Du coup, il est d’avis qu’il faut se concentrer davantage sur le marché asiatique pour augmenter les recettes touristiques. « Nous sommes déjà dans la bonne direction avec la compagnie Vistara qui dessert désormais la destination. Maintenant, il faut travailler pour accroître notre visibilité sur ces marchés. »
Kunal Awotar, président de l’Association of Tourist Shop Owners : «Il faut revoir le système de Duty Free proposé aux touristes»
Une façon de faire que les touristes dépensent à Maurice est à travers les boutiques de marque. Cependant, Kunal Awotar déplore que les touristes se sentent arnaqués lorsqu’ils font leurs réclamations à l’aéroport. « Dans les campagnes de promotion, on vend la destination comme une Duty Free Island. Mais peu d’informations sont communiquées sur la notion de Duty Free. Par exemple, le touriste pense qu’il sera remboursé jusqu’à 15 % sur la TVA. Or, en réalité le taux de remboursement est de 9 % seulement », dit-il.
De plus, le remboursement se fait à un comptoir de la douane à l’aéroport. « Les touristes sont appelés à faire la queue et à attendre pour être remboursés. Ce processus est décourageant. » Il est d’avis qu’il faut revoir le système de Duty Free et faciliter le processus. « C’est ainsi qu’on pourra encourager les touristes à dépenser plus », avance-t-il.
Impact sur l’économie
Takesh Luckho, économiste : «Une hausse des recettes touristiques soulagera la politique monétaire du pays»

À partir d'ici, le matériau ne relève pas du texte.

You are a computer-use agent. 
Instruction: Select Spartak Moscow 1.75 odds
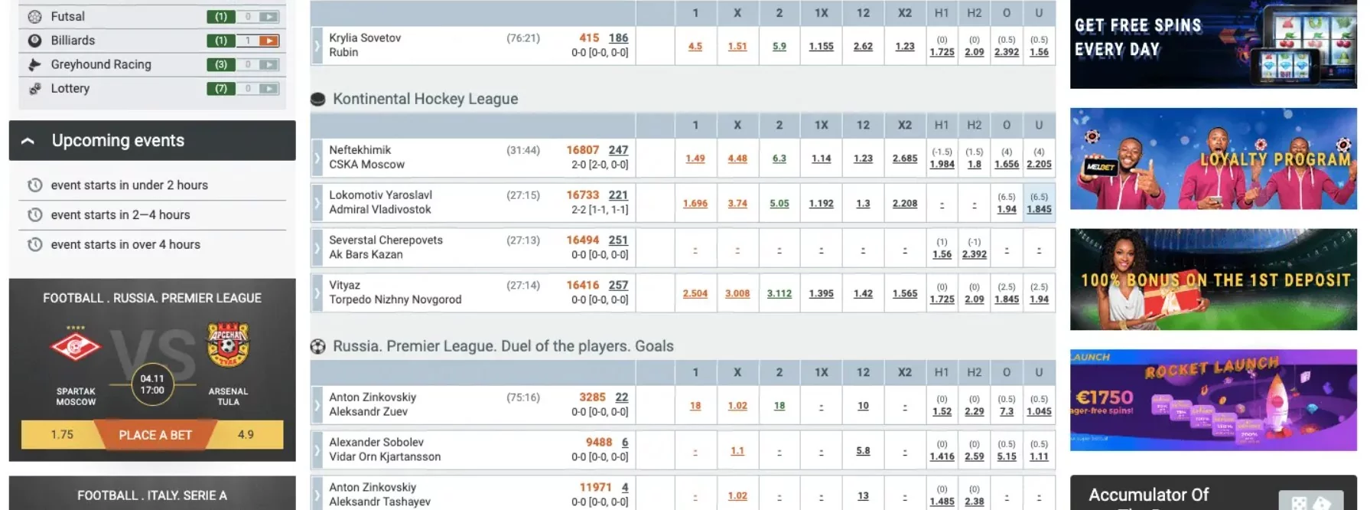[62, 435]
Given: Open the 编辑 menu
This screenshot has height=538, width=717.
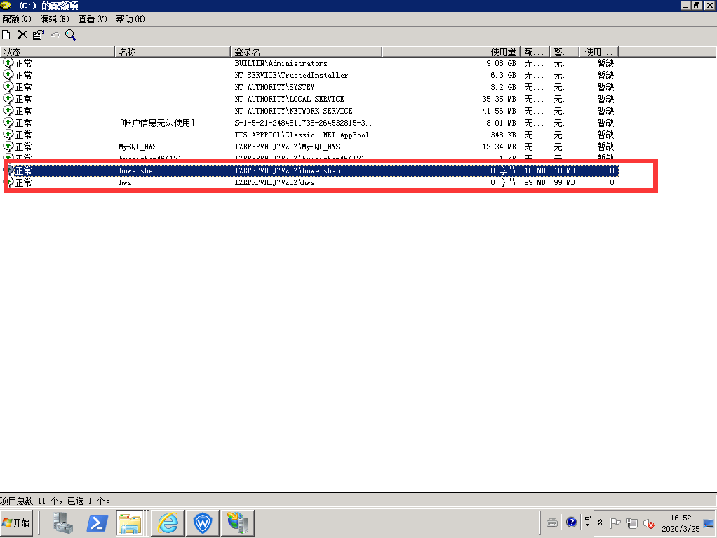Looking at the screenshot, I should 55,19.
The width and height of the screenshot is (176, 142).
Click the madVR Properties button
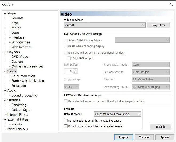point(158,25)
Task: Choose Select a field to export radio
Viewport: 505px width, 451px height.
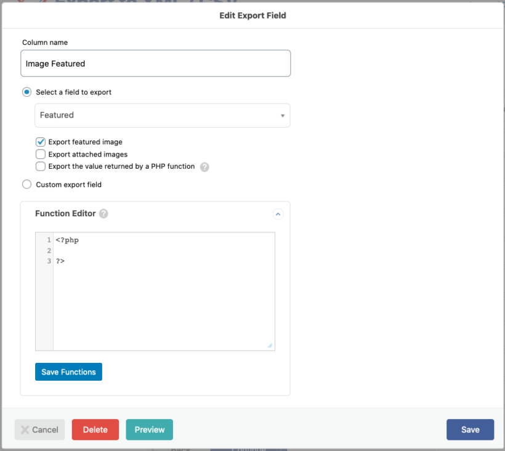Action: point(26,92)
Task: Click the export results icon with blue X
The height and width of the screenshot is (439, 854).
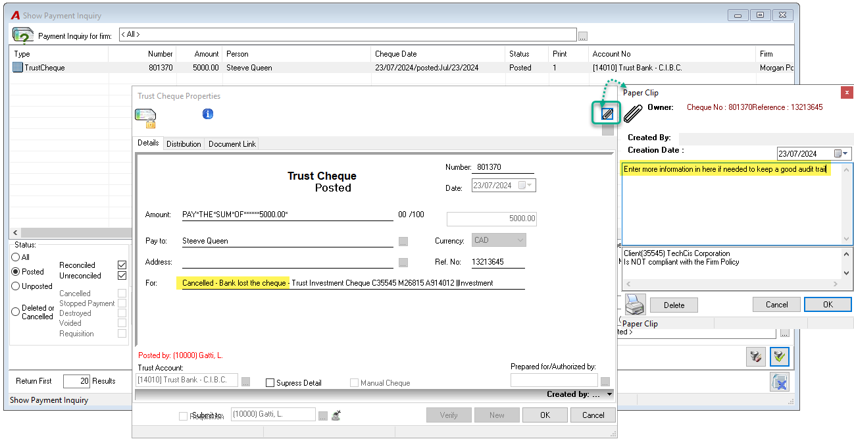Action: coord(780,382)
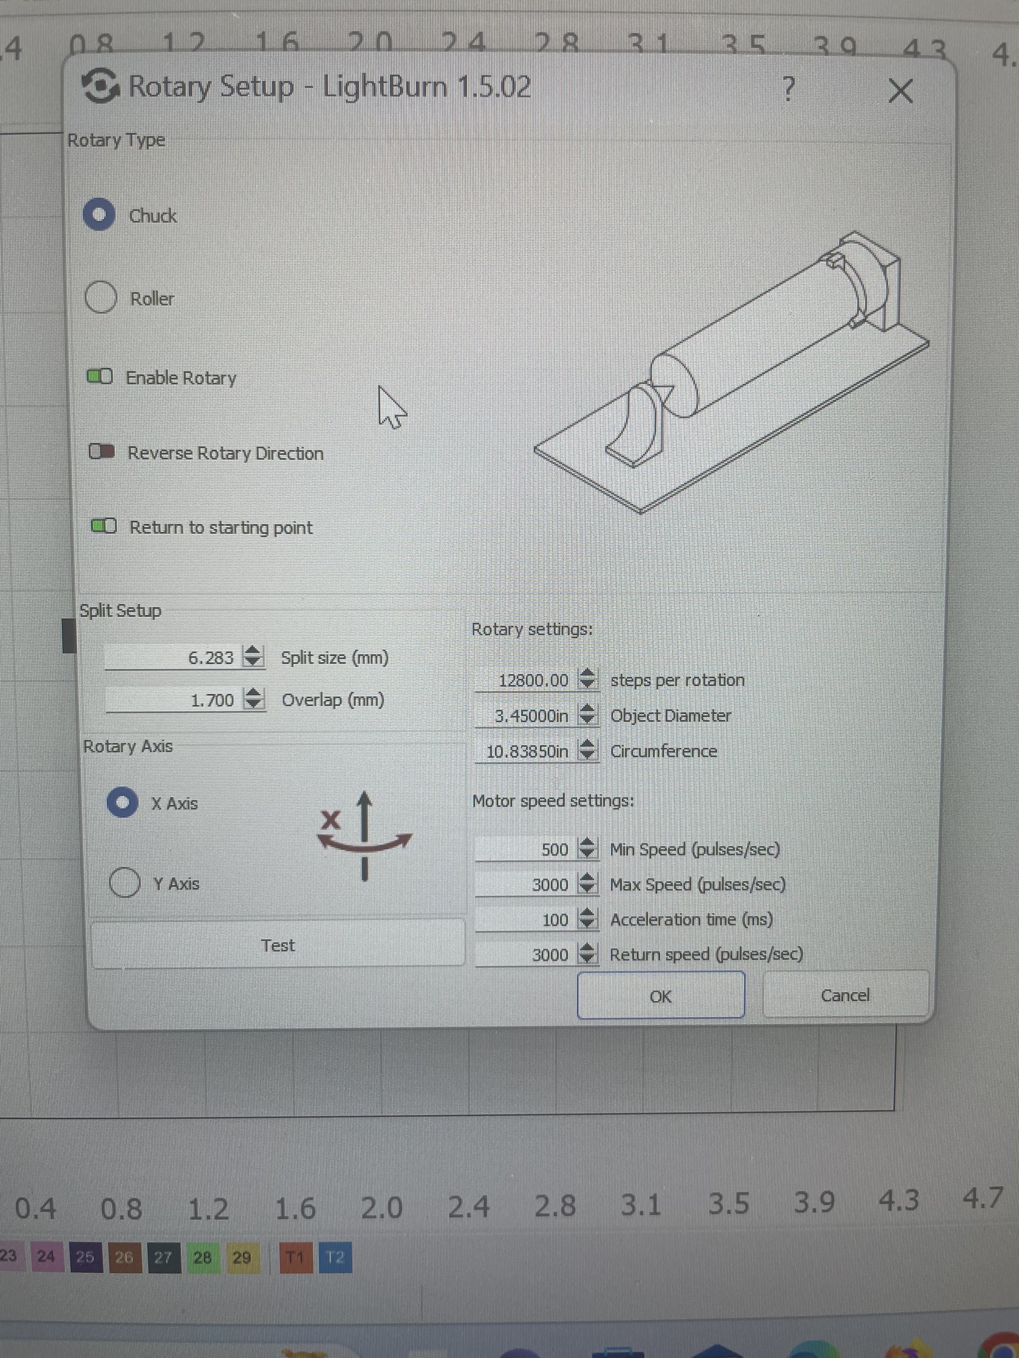Select the Chuck rotary type
This screenshot has height=1358, width=1019.
coord(100,215)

Takesh Luckho avance que beaucoup d’observateurs avaient déjà exprimé leur scepticisme sur le nombre de touristes ciblés par les autorités. « Avec une récession mondiale et des taux de croissance à la baisse dans nos marchés principaux, il ne sera pas facile d’accueillir 1,4 million de touristes », dit-il. Le rapport du Fonds monétaire international l’a fait observer. Cependant, il estime que si le touriste reste plus longtemps et dépense plus, les recettes en devises étrangères vont augmenter. Ce qui boostera la croissance et soulagera la politique monétaire du pays. Selon lui, le pays doit être vendu comme une destination de rêve pour des concerts/spectacles internationaux comme c’est le cas à Ibiza et à Phuket.
« Ce type de business model contemporain attire une nouvelle classe de tourisme, notamment de jeunes cadres et des professionnels qui dépensent beaucoup », fait-il observer. Pour lui, il est aussi nécessaire de revoir le concept de l’All-Inclusive Package (AIP) pour les touristes à court séjour. « Le plan AIP concentre le touriste dans l’enceinte de l’hôtel. Et les petits commerces, dont les taxis, entre autres, ne bénéficient pas en termes de business. Ainsi on perd l’effet boule de neige sur l’économie », fait-il ressortir.